Top of Input records

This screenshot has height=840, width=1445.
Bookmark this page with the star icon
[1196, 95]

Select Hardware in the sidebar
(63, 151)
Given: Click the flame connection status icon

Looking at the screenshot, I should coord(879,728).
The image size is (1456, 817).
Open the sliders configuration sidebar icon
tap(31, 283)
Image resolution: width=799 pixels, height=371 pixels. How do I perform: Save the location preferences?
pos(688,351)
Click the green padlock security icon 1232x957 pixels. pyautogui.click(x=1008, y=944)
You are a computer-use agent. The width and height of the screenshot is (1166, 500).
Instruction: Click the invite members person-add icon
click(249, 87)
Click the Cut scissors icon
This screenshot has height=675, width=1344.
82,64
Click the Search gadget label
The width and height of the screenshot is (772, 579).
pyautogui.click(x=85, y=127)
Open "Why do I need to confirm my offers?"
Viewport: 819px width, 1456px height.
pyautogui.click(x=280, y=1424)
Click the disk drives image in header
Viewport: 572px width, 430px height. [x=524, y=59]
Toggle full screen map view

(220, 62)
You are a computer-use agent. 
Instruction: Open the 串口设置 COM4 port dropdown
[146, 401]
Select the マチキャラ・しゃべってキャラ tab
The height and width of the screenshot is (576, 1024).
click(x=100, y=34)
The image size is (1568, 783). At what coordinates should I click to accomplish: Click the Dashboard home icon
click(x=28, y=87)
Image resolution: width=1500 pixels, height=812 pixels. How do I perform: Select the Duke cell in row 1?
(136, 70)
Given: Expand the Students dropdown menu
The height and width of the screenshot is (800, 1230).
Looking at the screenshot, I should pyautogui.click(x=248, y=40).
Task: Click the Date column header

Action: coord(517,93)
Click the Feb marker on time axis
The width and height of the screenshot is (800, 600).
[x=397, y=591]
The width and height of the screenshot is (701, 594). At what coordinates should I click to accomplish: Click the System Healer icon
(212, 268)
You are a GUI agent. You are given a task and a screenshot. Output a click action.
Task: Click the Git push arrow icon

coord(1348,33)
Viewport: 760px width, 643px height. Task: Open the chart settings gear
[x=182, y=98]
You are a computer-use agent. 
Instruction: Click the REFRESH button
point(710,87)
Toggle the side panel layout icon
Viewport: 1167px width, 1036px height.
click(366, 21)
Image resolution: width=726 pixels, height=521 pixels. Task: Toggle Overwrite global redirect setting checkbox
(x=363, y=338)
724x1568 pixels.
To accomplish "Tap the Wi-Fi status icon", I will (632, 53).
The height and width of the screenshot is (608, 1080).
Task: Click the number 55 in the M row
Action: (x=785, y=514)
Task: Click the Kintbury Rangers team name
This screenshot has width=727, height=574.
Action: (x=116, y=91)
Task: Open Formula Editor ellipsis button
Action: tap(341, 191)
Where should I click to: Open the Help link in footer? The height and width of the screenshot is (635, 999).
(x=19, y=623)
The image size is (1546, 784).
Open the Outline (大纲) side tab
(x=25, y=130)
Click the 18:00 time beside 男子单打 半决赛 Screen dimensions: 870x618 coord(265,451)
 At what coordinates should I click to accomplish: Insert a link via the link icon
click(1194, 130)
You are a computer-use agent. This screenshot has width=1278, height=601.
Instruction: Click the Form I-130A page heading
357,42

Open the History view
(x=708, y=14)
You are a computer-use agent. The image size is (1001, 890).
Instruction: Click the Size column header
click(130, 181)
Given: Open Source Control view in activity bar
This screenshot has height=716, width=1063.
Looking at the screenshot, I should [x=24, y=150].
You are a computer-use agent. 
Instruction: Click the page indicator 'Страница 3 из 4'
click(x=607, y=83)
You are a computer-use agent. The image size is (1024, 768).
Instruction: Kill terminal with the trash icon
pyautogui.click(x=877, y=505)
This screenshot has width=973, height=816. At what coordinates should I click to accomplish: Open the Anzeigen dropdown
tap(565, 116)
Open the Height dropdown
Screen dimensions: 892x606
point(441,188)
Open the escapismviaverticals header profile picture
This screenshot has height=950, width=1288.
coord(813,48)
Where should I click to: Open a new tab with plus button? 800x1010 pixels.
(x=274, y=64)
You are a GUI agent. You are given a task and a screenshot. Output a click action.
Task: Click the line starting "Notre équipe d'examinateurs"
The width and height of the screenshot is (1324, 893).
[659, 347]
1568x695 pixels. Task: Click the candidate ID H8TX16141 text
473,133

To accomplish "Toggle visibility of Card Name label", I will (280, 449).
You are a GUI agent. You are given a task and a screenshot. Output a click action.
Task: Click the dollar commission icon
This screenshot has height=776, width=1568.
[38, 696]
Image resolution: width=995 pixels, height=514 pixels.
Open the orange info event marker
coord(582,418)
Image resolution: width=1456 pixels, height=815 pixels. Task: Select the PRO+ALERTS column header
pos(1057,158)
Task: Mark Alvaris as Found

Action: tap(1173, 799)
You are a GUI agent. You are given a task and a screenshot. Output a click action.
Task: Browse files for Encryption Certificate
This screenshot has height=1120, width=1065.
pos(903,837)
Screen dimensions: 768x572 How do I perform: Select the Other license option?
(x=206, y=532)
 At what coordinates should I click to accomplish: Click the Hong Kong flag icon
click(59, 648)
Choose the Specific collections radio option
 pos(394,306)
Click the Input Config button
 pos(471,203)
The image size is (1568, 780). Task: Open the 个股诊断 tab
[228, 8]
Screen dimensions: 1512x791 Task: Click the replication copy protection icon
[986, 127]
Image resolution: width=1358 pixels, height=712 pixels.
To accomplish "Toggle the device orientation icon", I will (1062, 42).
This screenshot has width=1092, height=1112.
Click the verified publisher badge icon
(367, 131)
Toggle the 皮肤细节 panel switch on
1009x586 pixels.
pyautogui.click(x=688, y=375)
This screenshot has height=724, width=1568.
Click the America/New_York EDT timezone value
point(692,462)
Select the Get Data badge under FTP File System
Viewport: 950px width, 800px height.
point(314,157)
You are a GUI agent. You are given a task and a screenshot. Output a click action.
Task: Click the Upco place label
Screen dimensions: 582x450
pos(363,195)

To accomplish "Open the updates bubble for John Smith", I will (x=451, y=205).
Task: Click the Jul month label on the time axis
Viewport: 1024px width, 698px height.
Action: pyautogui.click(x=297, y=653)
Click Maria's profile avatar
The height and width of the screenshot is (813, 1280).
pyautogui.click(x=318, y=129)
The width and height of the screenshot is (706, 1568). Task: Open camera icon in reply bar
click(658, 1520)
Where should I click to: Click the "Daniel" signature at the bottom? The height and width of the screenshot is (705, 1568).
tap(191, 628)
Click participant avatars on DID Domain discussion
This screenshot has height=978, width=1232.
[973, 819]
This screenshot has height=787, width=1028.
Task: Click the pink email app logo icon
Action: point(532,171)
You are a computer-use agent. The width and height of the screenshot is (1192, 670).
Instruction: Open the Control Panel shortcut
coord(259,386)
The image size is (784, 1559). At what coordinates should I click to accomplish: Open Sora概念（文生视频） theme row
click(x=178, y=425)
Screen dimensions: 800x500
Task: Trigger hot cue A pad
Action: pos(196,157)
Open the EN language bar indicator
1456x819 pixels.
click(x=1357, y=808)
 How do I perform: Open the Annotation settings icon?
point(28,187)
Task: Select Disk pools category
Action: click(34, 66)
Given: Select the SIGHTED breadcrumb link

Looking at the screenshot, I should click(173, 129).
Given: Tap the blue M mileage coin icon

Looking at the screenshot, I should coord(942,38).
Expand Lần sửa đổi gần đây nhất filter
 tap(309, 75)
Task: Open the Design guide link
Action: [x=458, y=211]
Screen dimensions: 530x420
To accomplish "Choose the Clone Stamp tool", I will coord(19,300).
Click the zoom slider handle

Bottom of Input records

Scan the entries above for the word "label". Report the lines that hold it.

Click the Search gadget label
To accomplish "Toggle visibility of Card Name label", I will (280, 449).
Task: Click the Upco place label
Task: Click the Jul month label on the time axis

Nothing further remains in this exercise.